A Shift in Emphasis

by xparavox

When I started this blog not long ago, I wanted to entertain a broad scope of topics, all somewhat “alternative” in nature. These would cover themes of mysticism, philosophy and what I would consider to be a more moderate version of  “conspiracy” views, which I don’t classify as mere “theory” by the way. I was going to open another blog for specifics on my work in esoteric cultivation, influenced by paths from all over the world, but with focus on yoga,  alchemy, energy work, hermetic, animistic and other applications of what I would call esoteric possibility.

I have been to varying degrees involved in different expressions of esoteric cultivation, study and application over the last thirty years. Even if I am anything but official in that regard, I am still discerning enough to know when my experience might actually be of interest if not value to someone out there. In fact, I have met people who tried out some of what I have discovered and applied and most of the results were positive.

I am being conservative in my assessment by the way. A decade ago I used to offer advice in a systematic manner, and it was taxing, time consuming and thankless. I did this for a period of two or three years, and then just focused on sharing with a few friends instead of a gaggle of “students”. Whatever else the experience may have been, it was definitely educational in more ways than one.

Right now I am in a time of transition regarding what to do with this knowledge and experience. I found that just giving it away has two drawbacks for others: First, contrary to objections some may have to this, I found a majority of people tend to lack appreciation for what’s free. It’s taken for granted. There’s no point in sharing when that happens. Second, giving something without compensation is a drain on my life. At first I thought I could just talk or write freely, but this kind of knowledge is not easy to get. I need to map things out better. That cannot happen with an all-consuming “day job” as my former (physics) position was. Not that I am knocking it or the PhD I had to get to have such a position.

I say that, by the way, in the spirit of paradox. I have taught, and I have done scientific research, and I have even published some things.

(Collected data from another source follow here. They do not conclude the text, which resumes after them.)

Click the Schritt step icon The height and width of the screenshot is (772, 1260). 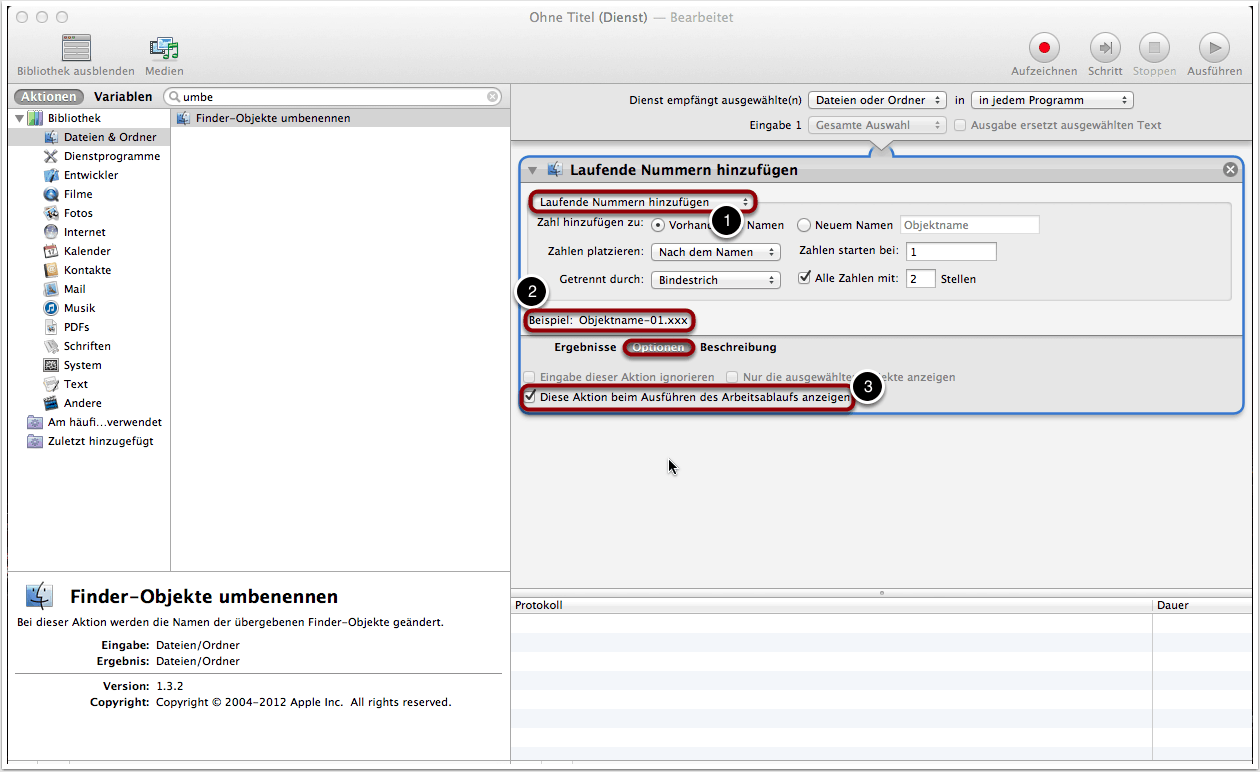(x=1104, y=48)
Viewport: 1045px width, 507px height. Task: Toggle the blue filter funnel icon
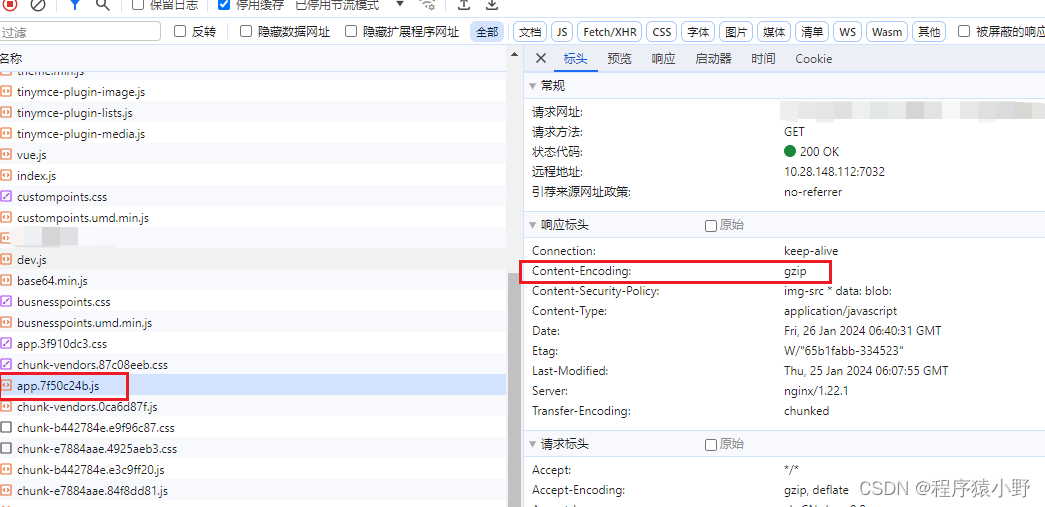click(75, 5)
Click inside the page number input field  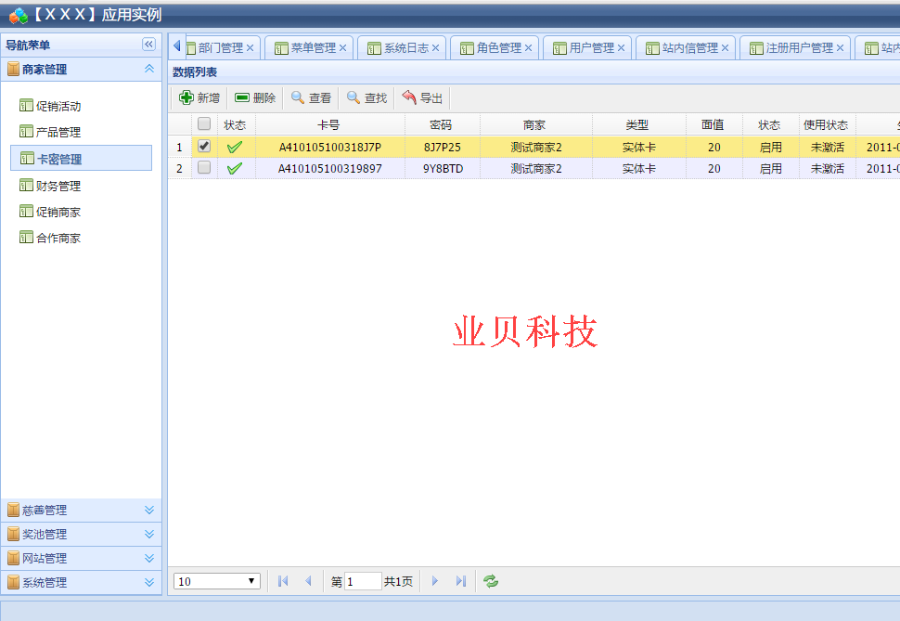pyautogui.click(x=362, y=580)
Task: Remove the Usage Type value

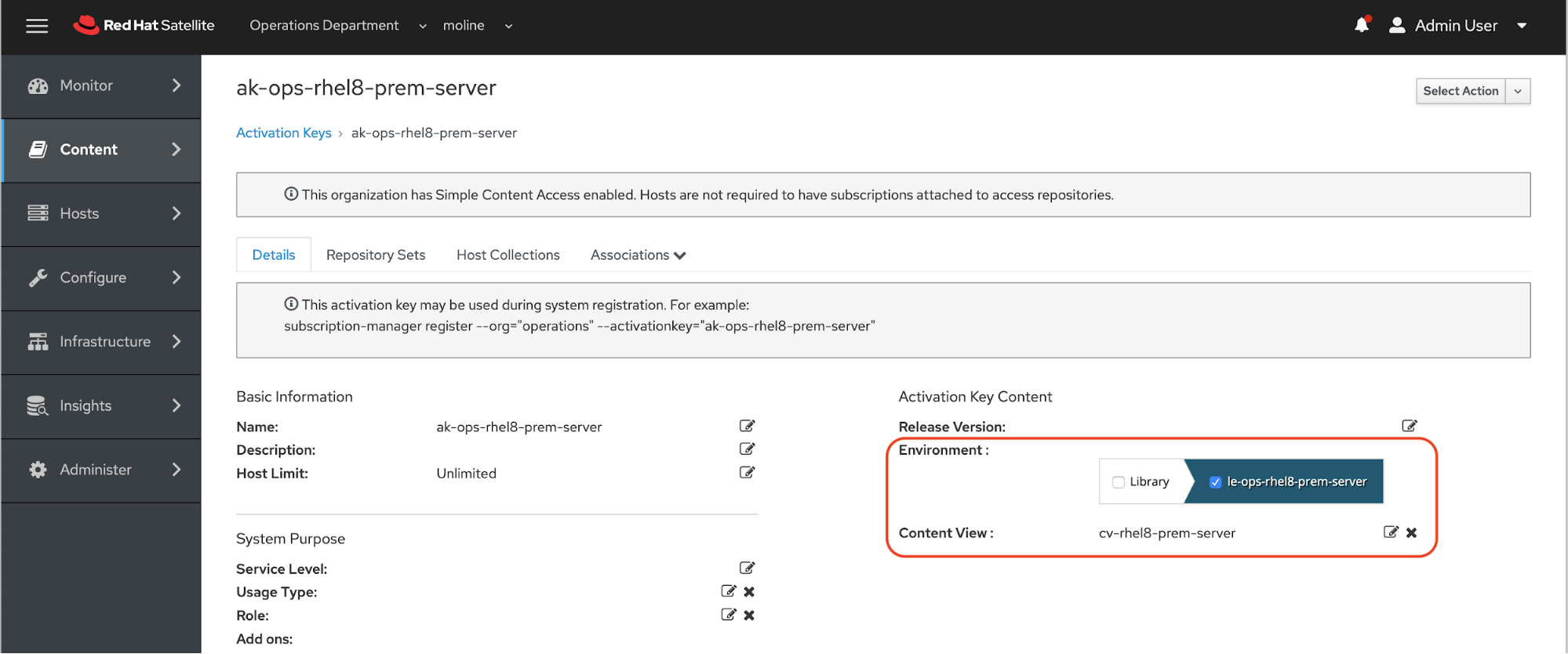Action: 749,592
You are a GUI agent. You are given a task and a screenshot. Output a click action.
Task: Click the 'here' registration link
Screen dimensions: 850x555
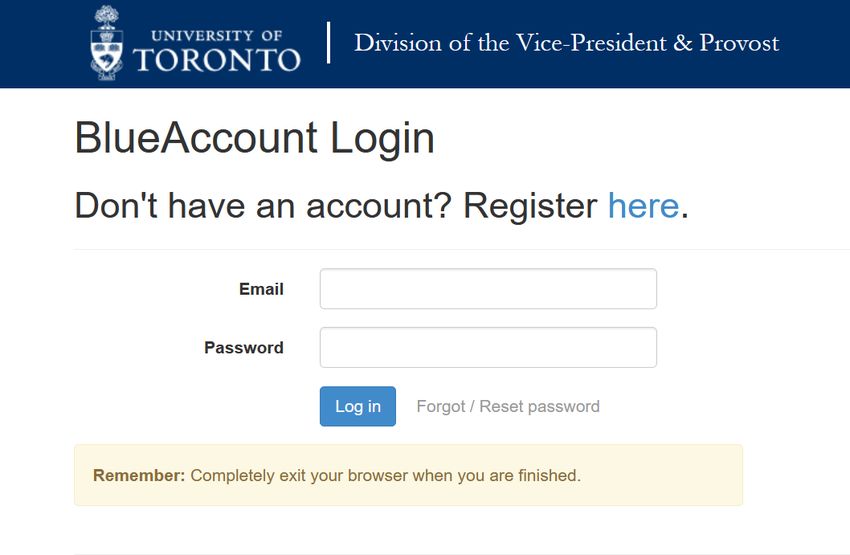[643, 206]
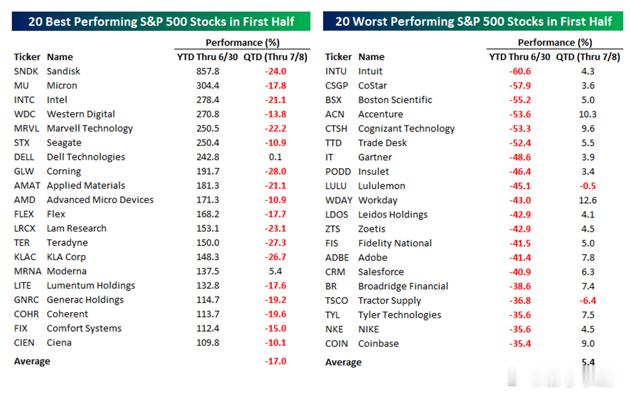Viewport: 631px width, 394px height.
Task: Click the SNDK ticker cell
Action: tap(26, 71)
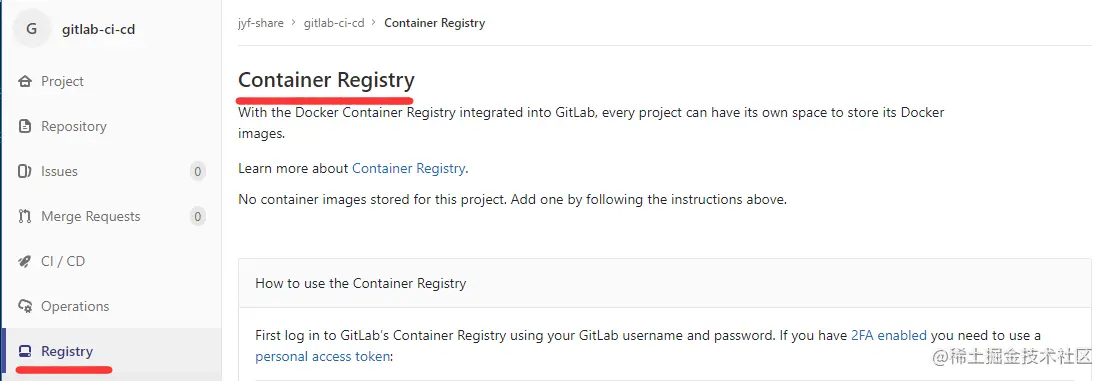Open the Project menu item
1107x381 pixels.
pyautogui.click(x=112, y=82)
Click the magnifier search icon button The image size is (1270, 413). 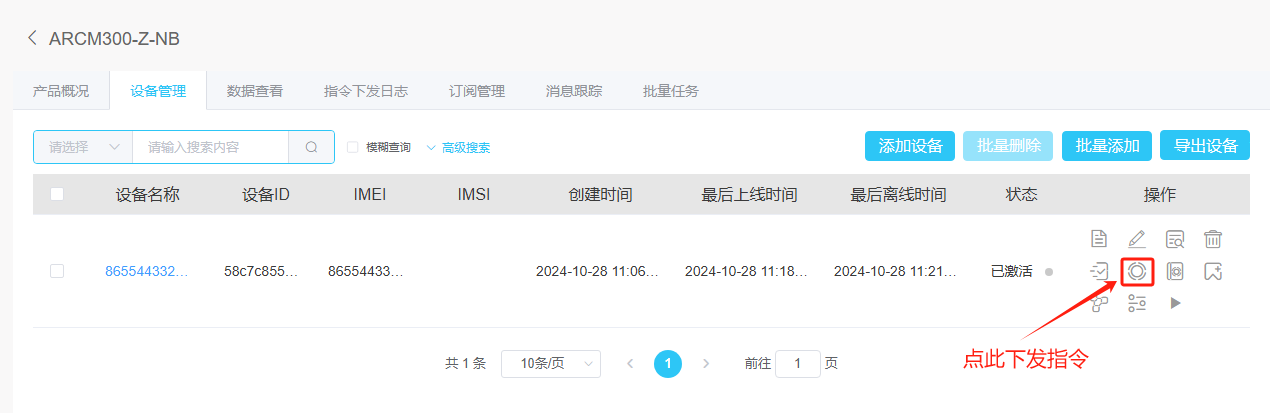(311, 147)
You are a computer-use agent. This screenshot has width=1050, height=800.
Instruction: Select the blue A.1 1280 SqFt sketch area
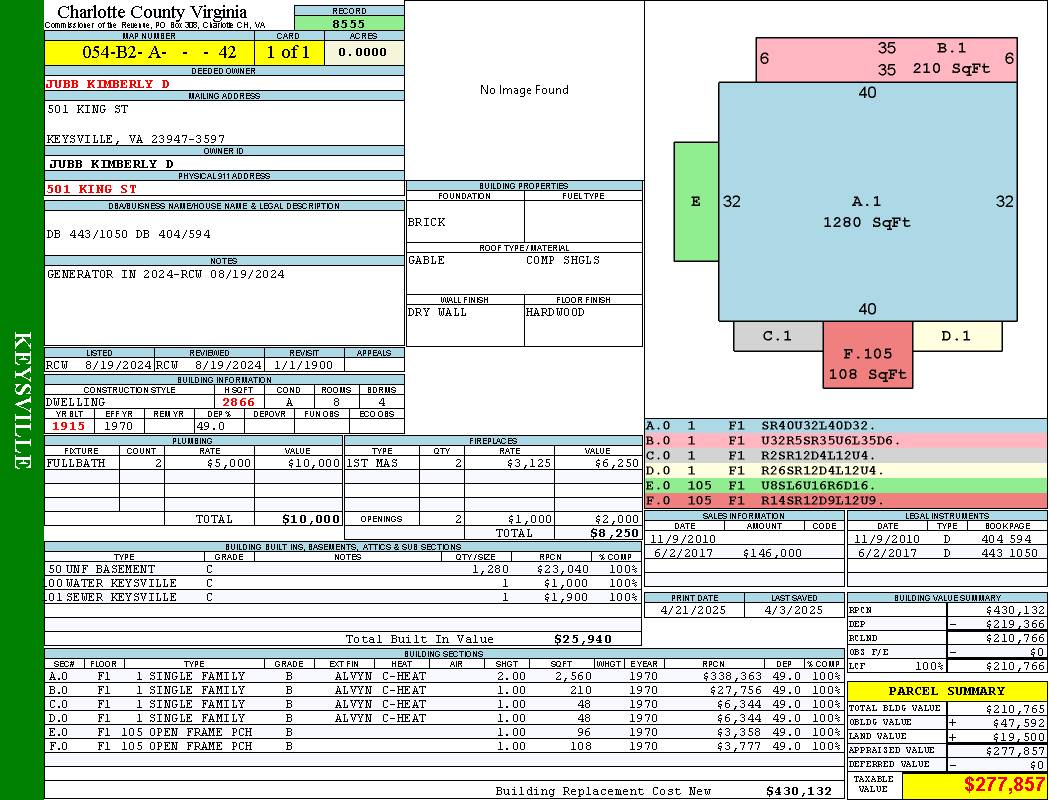(868, 202)
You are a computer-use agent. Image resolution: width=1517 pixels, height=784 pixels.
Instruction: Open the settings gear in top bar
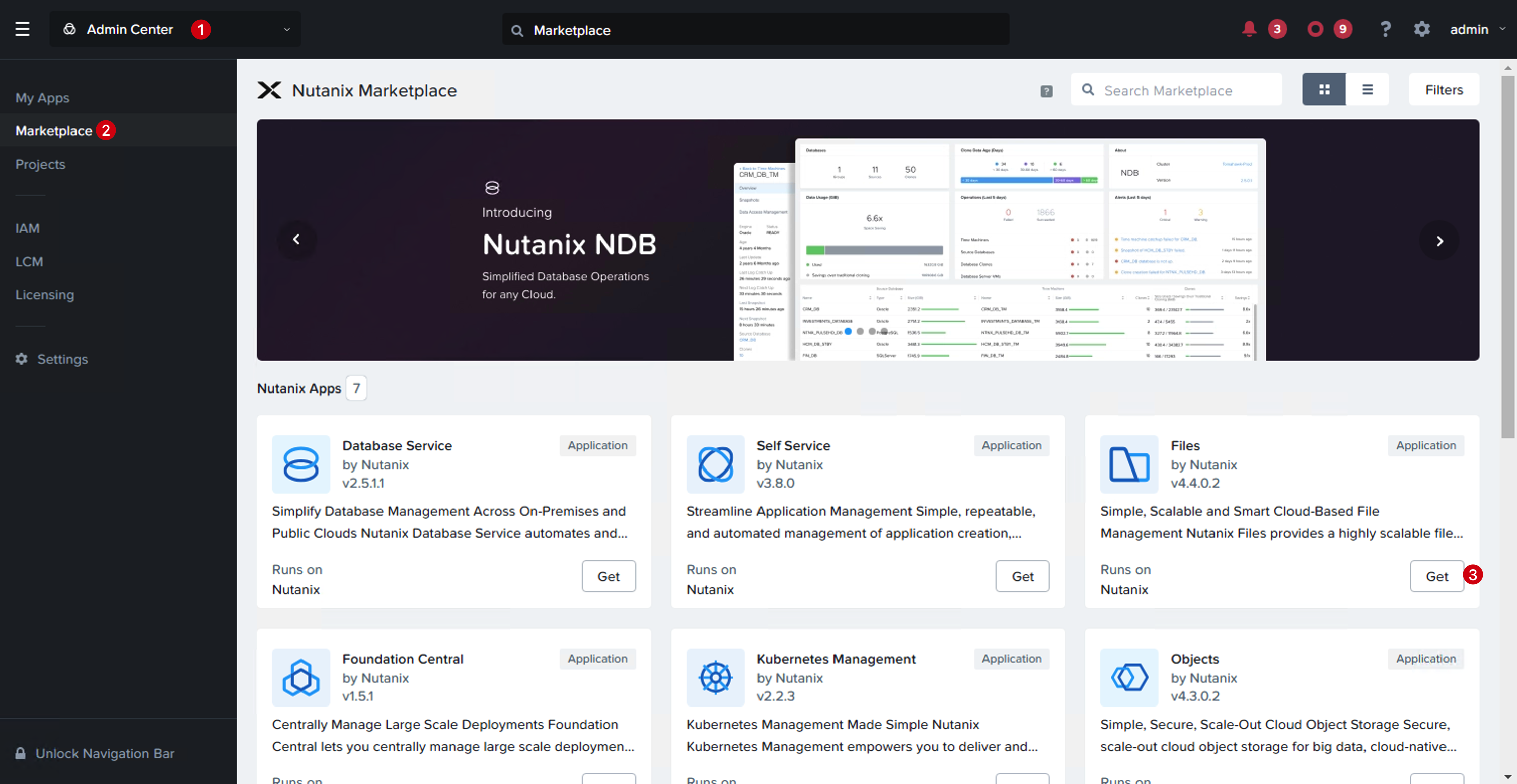[1421, 29]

Lot’s of I’s, I know (there’s another one). It’s important to me to be honest though and this particular post is more personal than others. In any case, I am not putting eggs in baskets and such. One cannot offer anything constructively if the primary motive is to bring home the bacon or daily bread or whatever keeps one fed, sheltered and alive materially. I am moving according to my sense of meaning, and this is a record of that intent, not a justification.

For now I will continue to formulate, organize and express freely. At some point I want to open venue’s where I will be “selling” something. It won’t be enlightenment or bliss or the solution to whatever plagues a given individual. I will endeavor to sell treasure maps, with directions and some pointers on how to read them. Perhaps at some point I may even end up providing private consultation. I don’t know yet. All I know is that I value realism regarding topics that the majority of the population in the western world considers to be bogus (at least officially).

In most cases one has to be some sort of credited somebody in alignment with institutionalized teaching and traditions, or at least a respectable history of such, in order to claim or be viewed as having understanding worth sharing. I cannot blame that particular view- the more conservative one. I have seen too many cons and even more folks who think that esoteric knowledge and application is “for them”, when they are less than qualified. That doesn’t mean every case is like that.

It can be confusing, and it was for me. I avoided all teacher types aside from reading about them and choosing what to apply for myself every step of the way. It was a long road, but my basic premise was that the real teacher and guide is within. The rest are options that inner teacher points out as valid for me or not. Of course  the inner voice was far more difficult to discern at first, and mistakes were made, but all for the good as it were.

My point is that I have been very reluctant to take this path of commitment to present what I know and what it means to me because a) it needs more than just being a hobby, and b) there are so many bad examples out there I did not want to drown in a sea of them regardless of not being one- in my own view, of course.

What does my “guidance” say? Actually, it’s very pragmatic: “Just be true to your sense of integrity and purpose, and know that the right time is when you feel it is”. Well, I am not sure if the right time is anything but a prolonged period, but I am getting that feeling about being ready to get things moving. And whatever else anyone may think, I have no intention of compromising my sense of integrity and purpose.